• _Given data_:
* START *

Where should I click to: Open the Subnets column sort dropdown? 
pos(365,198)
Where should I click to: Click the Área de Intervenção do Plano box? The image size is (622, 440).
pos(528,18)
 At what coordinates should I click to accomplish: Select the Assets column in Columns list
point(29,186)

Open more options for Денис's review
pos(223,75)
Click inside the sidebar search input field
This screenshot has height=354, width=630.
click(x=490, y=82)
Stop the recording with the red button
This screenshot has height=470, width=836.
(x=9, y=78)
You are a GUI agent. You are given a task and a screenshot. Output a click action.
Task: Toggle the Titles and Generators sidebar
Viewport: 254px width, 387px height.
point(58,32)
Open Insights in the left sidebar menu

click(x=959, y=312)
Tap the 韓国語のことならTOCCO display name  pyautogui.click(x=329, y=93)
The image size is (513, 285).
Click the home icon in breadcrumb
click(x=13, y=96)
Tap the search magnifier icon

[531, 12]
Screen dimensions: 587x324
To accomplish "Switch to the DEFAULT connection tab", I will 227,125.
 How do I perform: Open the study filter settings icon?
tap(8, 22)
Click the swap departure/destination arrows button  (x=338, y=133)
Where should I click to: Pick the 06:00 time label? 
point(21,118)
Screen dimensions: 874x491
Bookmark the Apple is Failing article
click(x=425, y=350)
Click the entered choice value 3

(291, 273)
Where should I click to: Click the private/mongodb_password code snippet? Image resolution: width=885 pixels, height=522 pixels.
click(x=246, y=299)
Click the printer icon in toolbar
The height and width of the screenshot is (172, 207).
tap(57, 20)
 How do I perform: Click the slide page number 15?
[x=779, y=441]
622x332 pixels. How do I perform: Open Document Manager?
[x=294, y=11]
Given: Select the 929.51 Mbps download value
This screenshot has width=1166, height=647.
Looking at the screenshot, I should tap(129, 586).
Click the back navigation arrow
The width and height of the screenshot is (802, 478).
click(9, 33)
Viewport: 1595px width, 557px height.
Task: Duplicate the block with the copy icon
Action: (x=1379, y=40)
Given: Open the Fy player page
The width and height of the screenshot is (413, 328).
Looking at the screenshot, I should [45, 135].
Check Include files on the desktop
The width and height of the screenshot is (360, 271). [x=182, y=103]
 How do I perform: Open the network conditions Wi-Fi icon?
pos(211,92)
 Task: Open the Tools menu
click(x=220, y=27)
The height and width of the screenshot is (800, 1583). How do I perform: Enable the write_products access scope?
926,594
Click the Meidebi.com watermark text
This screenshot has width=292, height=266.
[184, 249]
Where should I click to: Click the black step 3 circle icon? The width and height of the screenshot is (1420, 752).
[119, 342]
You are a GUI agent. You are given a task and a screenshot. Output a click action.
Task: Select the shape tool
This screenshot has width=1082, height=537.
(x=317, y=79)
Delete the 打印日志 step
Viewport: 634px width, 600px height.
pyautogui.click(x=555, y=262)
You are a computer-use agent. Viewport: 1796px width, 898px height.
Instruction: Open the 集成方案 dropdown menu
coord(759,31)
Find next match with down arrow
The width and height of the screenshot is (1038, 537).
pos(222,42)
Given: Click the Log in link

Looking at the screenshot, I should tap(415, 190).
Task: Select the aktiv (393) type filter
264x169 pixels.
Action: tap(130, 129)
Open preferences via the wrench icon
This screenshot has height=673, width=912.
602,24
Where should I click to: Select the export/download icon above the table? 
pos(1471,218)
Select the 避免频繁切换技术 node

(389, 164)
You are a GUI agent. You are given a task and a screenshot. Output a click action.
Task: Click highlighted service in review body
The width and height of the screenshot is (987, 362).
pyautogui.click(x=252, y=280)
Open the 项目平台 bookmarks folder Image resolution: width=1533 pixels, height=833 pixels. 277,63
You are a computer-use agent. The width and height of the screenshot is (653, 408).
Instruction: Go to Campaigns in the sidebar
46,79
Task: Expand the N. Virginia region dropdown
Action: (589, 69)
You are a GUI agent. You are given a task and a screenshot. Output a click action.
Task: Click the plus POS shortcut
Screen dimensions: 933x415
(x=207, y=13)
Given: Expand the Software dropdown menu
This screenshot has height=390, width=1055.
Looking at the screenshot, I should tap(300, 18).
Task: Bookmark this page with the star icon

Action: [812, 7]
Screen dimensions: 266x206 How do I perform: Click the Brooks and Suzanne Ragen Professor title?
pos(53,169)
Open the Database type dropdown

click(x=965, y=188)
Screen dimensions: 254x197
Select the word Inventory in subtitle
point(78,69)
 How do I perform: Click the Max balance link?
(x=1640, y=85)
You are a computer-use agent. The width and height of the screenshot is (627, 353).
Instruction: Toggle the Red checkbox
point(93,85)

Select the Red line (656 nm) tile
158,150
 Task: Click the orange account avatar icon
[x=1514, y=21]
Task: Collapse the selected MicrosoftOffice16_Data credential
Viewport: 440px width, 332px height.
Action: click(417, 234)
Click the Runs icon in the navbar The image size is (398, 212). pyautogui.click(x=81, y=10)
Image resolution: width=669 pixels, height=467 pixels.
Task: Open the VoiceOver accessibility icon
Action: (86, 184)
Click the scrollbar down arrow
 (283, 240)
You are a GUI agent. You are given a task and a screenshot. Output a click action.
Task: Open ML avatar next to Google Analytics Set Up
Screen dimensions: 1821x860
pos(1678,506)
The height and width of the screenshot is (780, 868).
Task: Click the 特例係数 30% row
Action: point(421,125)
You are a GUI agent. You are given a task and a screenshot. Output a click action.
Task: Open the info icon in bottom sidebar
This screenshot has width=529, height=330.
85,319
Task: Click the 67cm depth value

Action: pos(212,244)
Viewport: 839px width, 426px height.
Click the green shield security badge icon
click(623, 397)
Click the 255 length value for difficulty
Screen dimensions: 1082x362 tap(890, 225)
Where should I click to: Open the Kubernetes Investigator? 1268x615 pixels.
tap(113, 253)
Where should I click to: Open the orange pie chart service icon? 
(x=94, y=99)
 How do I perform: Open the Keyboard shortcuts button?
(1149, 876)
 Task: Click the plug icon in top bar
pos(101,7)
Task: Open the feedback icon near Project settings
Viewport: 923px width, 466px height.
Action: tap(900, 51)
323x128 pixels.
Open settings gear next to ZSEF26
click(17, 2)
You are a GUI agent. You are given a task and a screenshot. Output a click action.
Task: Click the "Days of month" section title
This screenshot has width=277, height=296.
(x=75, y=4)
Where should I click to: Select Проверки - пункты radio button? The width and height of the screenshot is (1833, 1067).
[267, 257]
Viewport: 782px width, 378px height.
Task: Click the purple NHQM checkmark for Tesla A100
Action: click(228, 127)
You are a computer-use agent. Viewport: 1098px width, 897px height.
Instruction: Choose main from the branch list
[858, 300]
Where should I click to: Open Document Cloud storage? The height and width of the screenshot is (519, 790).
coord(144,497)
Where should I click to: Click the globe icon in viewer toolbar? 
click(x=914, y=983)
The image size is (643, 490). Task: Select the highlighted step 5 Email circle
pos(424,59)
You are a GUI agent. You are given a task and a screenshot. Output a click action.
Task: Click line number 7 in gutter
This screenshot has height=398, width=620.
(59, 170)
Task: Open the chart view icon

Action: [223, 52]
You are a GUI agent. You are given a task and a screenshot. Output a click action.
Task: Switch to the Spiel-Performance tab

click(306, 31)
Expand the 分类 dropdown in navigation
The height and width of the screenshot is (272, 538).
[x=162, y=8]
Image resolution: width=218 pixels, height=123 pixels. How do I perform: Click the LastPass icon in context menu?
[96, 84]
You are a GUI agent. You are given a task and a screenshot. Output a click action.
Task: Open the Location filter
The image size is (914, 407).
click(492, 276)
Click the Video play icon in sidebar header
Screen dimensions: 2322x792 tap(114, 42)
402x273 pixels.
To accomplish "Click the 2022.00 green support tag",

* END *

• _Instructions to follow_:
Revise all of the records above by replacing "magnifier" with "magnifying glass" and leaving everything else unchanged.

• _Finished exercise_:
Where should I click to: Open the Subnets column sort dropdown? 
pos(365,198)
Where should I click to: Click the Área de Intervenção do Plano box? The image size is (622, 440).
pos(528,18)
 At what coordinates should I click to accomplish: Select the Assets column in Columns list
point(29,186)

Open more options for Денис's review
pos(223,75)
Click inside the sidebar search input field
This screenshot has height=354, width=630.
click(x=490, y=82)
Stop the recording with the red button
This screenshot has height=470, width=836.
(x=9, y=78)
You are a GUI agent. You are given a task and a screenshot. Output a click action.
Task: Toggle the Titles and Generators sidebar
Viewport: 254px width, 387px height.
point(58,32)
Open Insights in the left sidebar menu

click(x=959, y=312)
Tap the 韓国語のことならTOCCO display name  pyautogui.click(x=329, y=93)
The image size is (513, 285).
Click the home icon in breadcrumb
click(x=13, y=96)
Tap the search magnifying glass icon

[531, 12]
Screen dimensions: 587x324
To accomplish "Switch to the DEFAULT connection tab", I will 227,125.
 How do I perform: Open the study filter settings icon?
tap(8, 22)
Click the swap departure/destination arrows button  (x=338, y=133)
Where should I click to: Pick the 06:00 time label? 
point(21,118)
Screen dimensions: 874x491
Bookmark the Apple is Failing article
click(x=425, y=350)
Click the entered choice value 3

(291, 273)
Where should I click to: Click the private/mongodb_password code snippet? Image resolution: width=885 pixels, height=522 pixels.
click(x=246, y=299)
Click the printer icon in toolbar
The height and width of the screenshot is (172, 207).
tap(57, 20)
 How do I perform: Click the slide page number 15?
[x=779, y=441]
622x332 pixels. How do I perform: Open Document Manager?
[x=294, y=11]
Given: Select the 929.51 Mbps download value
This screenshot has width=1166, height=647.
Looking at the screenshot, I should tap(129, 586).
Click the back navigation arrow
The width and height of the screenshot is (802, 478).
click(9, 33)
Viewport: 1595px width, 557px height.
Task: Duplicate the block with the copy icon
Action: (x=1379, y=40)
Given: Open the Fy player page
The width and height of the screenshot is (413, 328).
Looking at the screenshot, I should [45, 135].
Check Include files on the desktop
The width and height of the screenshot is (360, 271). [x=182, y=103]
 How do I perform: Open the network conditions Wi-Fi icon?
pos(211,92)
 Task: Open the Tools menu
click(x=220, y=27)
The height and width of the screenshot is (800, 1583). How do I perform: Enable the write_products access scope?
926,594
Click the Meidebi.com watermark text
This screenshot has width=292, height=266.
[184, 249]
Where should I click to: Click the black step 3 circle icon? The width and height of the screenshot is (1420, 752).
[119, 342]
You are a GUI agent. You are given a task and a screenshot. Output a click action.
Task: Select the shape tool
This screenshot has width=1082, height=537.
(x=317, y=79)
Delete the 打印日志 step
Viewport: 634px width, 600px height.
pyautogui.click(x=555, y=262)
You are a computer-use agent. Viewport: 1796px width, 898px height.
Instruction: Open the 集成方案 dropdown menu
coord(759,31)
Find next match with down arrow
The width and height of the screenshot is (1038, 537).
pos(222,42)
Given: Click the Log in link

Looking at the screenshot, I should tap(415, 190).
Task: Select the aktiv (393) type filter
264x169 pixels.
Action: tap(130, 129)
Open preferences via the wrench icon
This screenshot has height=673, width=912.
602,24
Where should I click to: Select the export/download icon above the table? 
pos(1471,218)
Select the 避免频繁切换技术 node

(389, 164)
You are a GUI agent. You are given a task and a screenshot. Output a click action.
Task: Click highlighted service in review body
The width and height of the screenshot is (987, 362).
pyautogui.click(x=252, y=280)
Open the 项目平台 bookmarks folder Image resolution: width=1533 pixels, height=833 pixels. 277,63
You are a computer-use agent. The width and height of the screenshot is (653, 408).
Instruction: Go to Campaigns in the sidebar
46,79
Task: Expand the N. Virginia region dropdown
Action: (589, 69)
You are a GUI agent. You are given a task and a screenshot. Output a click action.
Task: Click the plus POS shortcut
Screen dimensions: 933x415
(x=207, y=13)
Given: Expand the Software dropdown menu
This screenshot has height=390, width=1055.
Looking at the screenshot, I should tap(300, 18).
Task: Bookmark this page with the star icon

Action: [812, 7]
Screen dimensions: 266x206 How do I perform: Click the Brooks and Suzanne Ragen Professor title?
pos(53,169)
Open the Database type dropdown

click(x=965, y=188)
Screen dimensions: 254x197
Select the word Inventory in subtitle
point(78,69)
 How do I perform: Click the Max balance link?
(x=1640, y=85)
You are a computer-use agent. The width and height of the screenshot is (627, 353).
Instruction: Toggle the Red checkbox
point(93,85)

Select the Red line (656 nm) tile
158,150
 Task: Click the orange account avatar icon
[x=1514, y=21]
Task: Collapse the selected MicrosoftOffice16_Data credential
Viewport: 440px width, 332px height.
Action: click(417, 234)
Click the Runs icon in the navbar The image size is (398, 212). pyautogui.click(x=81, y=10)
Image resolution: width=669 pixels, height=467 pixels.
Task: Open the VoiceOver accessibility icon
Action: (86, 184)
Click the scrollbar down arrow
 (283, 240)
You are a GUI agent. You are given a task and a screenshot. Output a click action.
Task: Open ML avatar next to Google Analytics Set Up
Screen dimensions: 1821x860
pos(1678,506)
The height and width of the screenshot is (780, 868).
Task: Click the 特例係数 30% row
Action: point(421,125)
You are a GUI agent. You are given a task and a screenshot. Output a click action.
Task: Open the info icon in bottom sidebar
This screenshot has width=529, height=330.
85,319
Task: Click the 67cm depth value

Action: pos(212,244)
Viewport: 839px width, 426px height.
Click the green shield security badge icon
click(623, 397)
Click the 255 length value for difficulty
Screen dimensions: 1082x362 tap(890, 225)
Where should I click to: Open the Kubernetes Investigator? 1268x615 pixels.
tap(113, 253)
Where should I click to: Open the orange pie chart service icon? 
(x=94, y=99)
 How do I perform: Open the Keyboard shortcuts button?
(1149, 876)
 Task: Click the plug icon in top bar
pos(101,7)
Task: Open the feedback icon near Project settings
Viewport: 923px width, 466px height.
Action: tap(900, 51)
323x128 pixels.
Open settings gear next to ZSEF26
click(17, 2)
You are a GUI agent. You are given a task and a screenshot. Output a click action.
Task: Click the "Days of month" section title
This screenshot has width=277, height=296.
(x=75, y=4)
Where should I click to: Select Проверки - пункты radio button? The width and height of the screenshot is (1833, 1067).
[267, 257]
Viewport: 782px width, 378px height.
Task: Click the purple NHQM checkmark for Tesla A100
Action: click(228, 127)
You are a computer-use agent. Viewport: 1098px width, 897px height.
Instruction: Choose main from the branch list
[858, 300]
Where should I click to: Open Document Cloud storage? The height and width of the screenshot is (519, 790).
coord(144,497)
Where should I click to: Click the globe icon in viewer toolbar? 
click(x=914, y=983)
The image size is (643, 490). Task: Select the highlighted step 5 Email circle
pos(424,59)
You are a GUI agent. You are given a task and a screenshot. Output a click action.
Task: Click line number 7 in gutter
This screenshot has height=398, width=620.
(59, 170)
Task: Open the chart view icon

Action: [223, 52]
You are a GUI agent. You are given a task and a screenshot. Output a click action.
Task: Switch to the Spiel-Performance tab

click(306, 31)
Expand the 分类 dropdown in navigation
The height and width of the screenshot is (272, 538).
[x=162, y=8]
Image resolution: width=218 pixels, height=123 pixels. How do I perform: Click the LastPass icon in context menu?
[96, 84]
You are a GUI agent. You are given a task and a screenshot. Output a click action.
Task: Open the Location filter
The image size is (914, 407).
click(492, 276)
Click the Video play icon in sidebar header
Screen dimensions: 2322x792 tap(114, 42)
402x273 pixels.
To accomplish "Click the 2022.00 green support tag",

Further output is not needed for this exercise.